begin Document section

Beauty kits created by professional make-up artists

Bobbi Brown may be saying goodbye to her brand, but the trend for make-up-artist-led ranges is stronger than Bobbi’s no-budge eyeliner. Louise Emma Clarke picks the best

Louise Emma Clarke
3 Mar 2017 | 12:00 am

When Bobbi Brown Cosmetics celebrated its 25th anniversary in suitably joyous fashion last year, few could have predicted the news that would come on December 19, 2016 – the announcement that Bobbi Brown was leaving her own brand

Estée Lauder, which owns the brand, said that Bobbi was leaving ‘to explore the next phase of her extraordinary career’.

‘The anniversary was a wonderful milestone that made me realise it was time to start a new chapter and move on to new ventures,’ said Bobbi, adding: ‘I’m excited to see what the future holds.’

The news sent shock waves through the industry – but it also served to highlight the very real success that cosmetic brands can have when fronted by a top make-up artist. Bobbi Brown Cosmetics is now sold in 70 countries worldwide and described by Estée Lauder Companies as ‘a global prestige powerhouse’. Industry insiders have no doubt that the success of the company will continue to grow, even without her at the helm.

But Bobbi is far from being the first or only professional make-up artist to create a successful line of cosmetics. From Dany Sanz’s highly acclaimed Make Up For Ever, to local artist-turned-blogger Huda Kattan launching Huda Beauty to sell-out success, affiliating a top make-up artist with a cosmetics collection appears a sure path to a hit.

Take Laura Mercier, for example, who launched Laura Mercier Cosmetics in 1996 after 10 years working as a professional make-up artist. The line is now available in 27 countries worldwide and has a reputation for being one of the best make-up-artist-created collections. ‘I feel like Laura Mercier in particular is leading the pack when it comes to professional make-up artist make-up lines,’ says Dubai-based beauty writer and former professional make-up artist Simone Gannon.

end Document section
begin Stored data

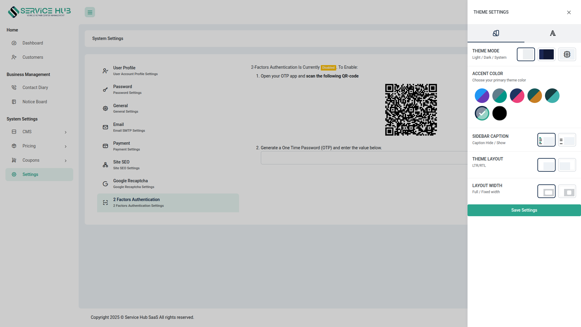
Task: Expand the CMS menu chevron
Action: click(x=66, y=132)
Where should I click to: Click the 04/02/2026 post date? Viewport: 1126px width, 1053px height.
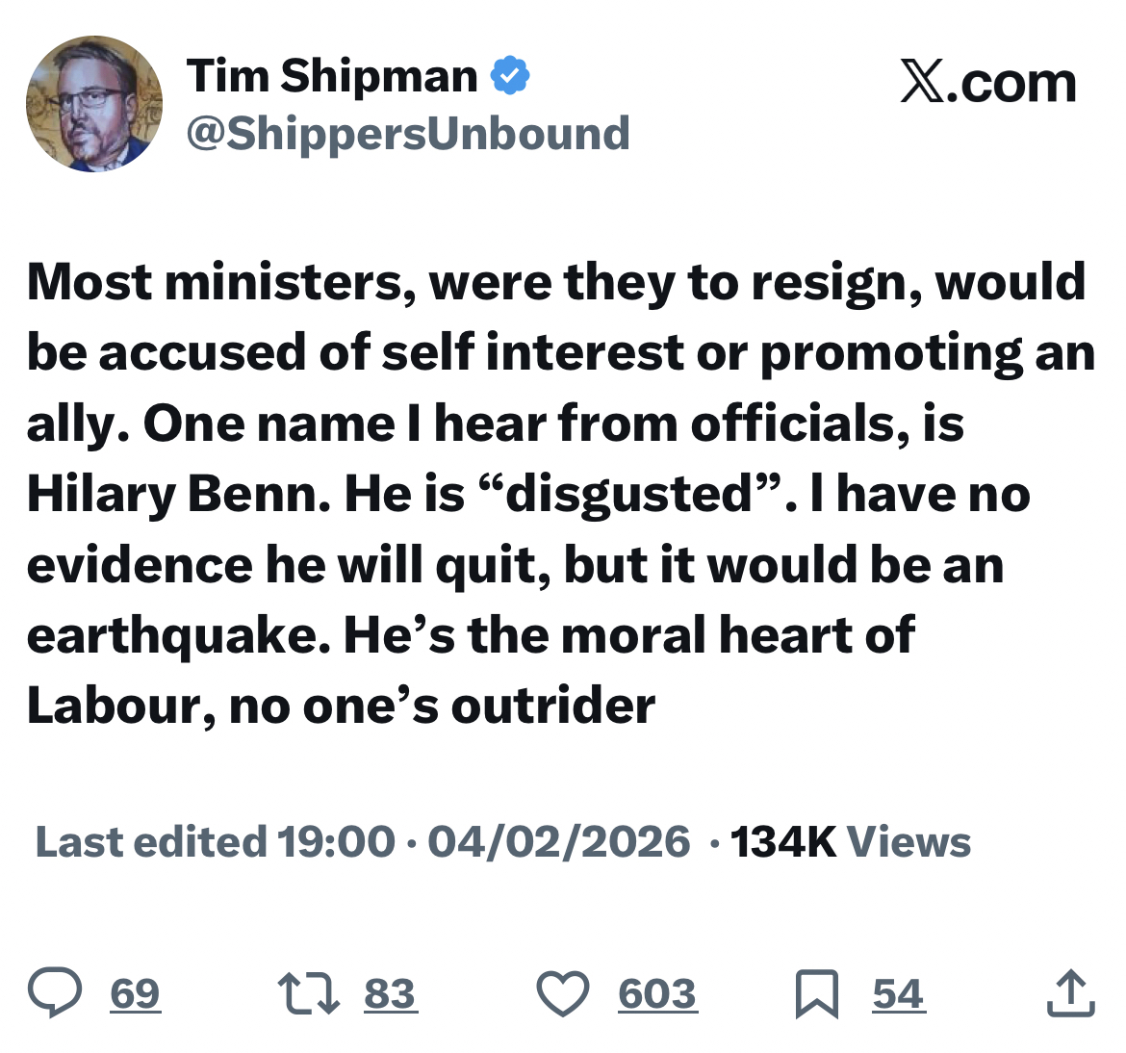558,841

end Stored data

Reproduce word for word the part of the article on make-up-artist beauty lines that runs from "The news sent" to "at the helm.".

* [Exercise output]:
The news sent shock waves through the industry – but it also served to highlight the very real success that cosmetic brands can have when fronted by a top make-up artist. Bobbi Brown Cosmetics is now sold in 70 countries worldwide and described by Estée Lauder Companies as ‘a global prestige powerhouse’. Industry insiders have no doubt that the success of the company will continue to grow, even without her at the helm.